Életfa Hungarian Folk Ensemble plays authentic folk music of the Hungarians living in Hungary, Romania, Slovakia and New Jersey. The group gets its power and drive from being true to the village traditions and respecting the stylistic differences between the different villages.

The group is intimately tied to dance, and most of the musicians are outstanding dancers. Hungarian dancers have often been known to travel many hundreds of miles just to get their dancing fix of Életfa!

Founded in 1987, the group has studied, performed and toured with almost all the internationally-known Hungarian folk bands from Hungary and Transylvania. In 2009 they performed at venues such as Lincoln Center (with the NY Philharmonic and Alec Baldwin in the program “Inside the Music: Brahms’s Serenade No. 1“) and the Music Center of Los Angeles. The group regularly travels around North America, and has loyal followings in Louisiana, Ontario, New York, Ohio, California and of course New Jersey.

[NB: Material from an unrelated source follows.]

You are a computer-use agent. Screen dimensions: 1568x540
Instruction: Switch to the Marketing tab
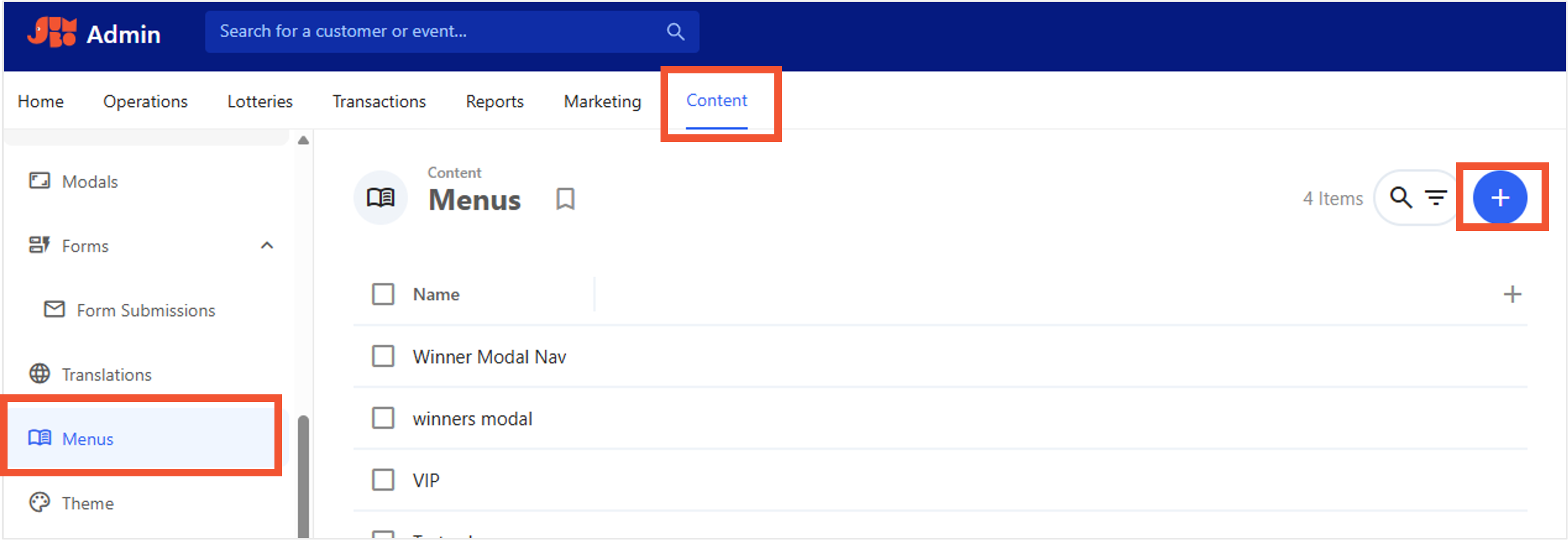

The basic setup of the group is violins, kontras (a Hungarian 3-string viola that functions like a rhythmic guitar) and bass (played by Raul Rothblatt, executive director of the 4 Borough Neighborhood Preservation Alliance). The group also performs with cimbalom (the elaborate Hungarian hammered dulcimer), the utogardon (a percussive cello from eastern Transylvania), the trumpet-violin and the hurdy-gurdy.

Jan Bell

Based in Brooklyn, Jan Bell was born and raised in Yorkshire, England. She moved to America on her own at nineteen and discovered the similarities between the coal-mining countryside where she was born and raised and the sounds of the working American south.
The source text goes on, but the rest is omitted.